1397460_83945743.jpgA Texas federal court, after initially dismissing a motion for preliminary injunction as moot, granted the plaintiff’s motion for reconsideration in Travelhost, Inc. v. Modglin. The court ruled that, although the two-year time period of the non-compete agreement had already expired, the plaintiff was entitled to a preliminary injunction and an equitable extension of the non-compete agreement for an additional two years. The court based its reversal of its prior ruling on evidence subsequently obtained from the defendant through discovery, which suggested that the defendant had engaged in an ongoing pattern of behavior in violation of the non-compete agreement.

The plaintiff, Travelhost, publishes print and online materials related to travel. It entered into a contract with the defendants, The Real Chicago Publishing LLC (RCP) and Trent Modglin, in 2007, in which RCP would distribute Travelhost’s Chicago magazine and sell advertising in the downtown Chicago area. The contract included a two-year covenant not to compete with Travelhost within the Chicago area. Modglin is RCP’s sole member, and he reportedly agreed to be individually bound by the non-compete agreement.

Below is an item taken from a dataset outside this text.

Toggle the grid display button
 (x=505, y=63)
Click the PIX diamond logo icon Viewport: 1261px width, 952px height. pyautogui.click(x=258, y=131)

RCP distributed eight issues of the magazine between 2007 and late 2009. According to Travelhost, RCP began distributing and selling advertising for a competing magazine, “The REAL Chicago,” sometime after November 2009. Travelhost sued RCP and Modglin in March 2011, requesting preliminary and permanent injunctions. RCP never filed an answer to the suit, so the court entered a default preliminary injunction and default judgment against it. The suit proceeded against Modglin alone.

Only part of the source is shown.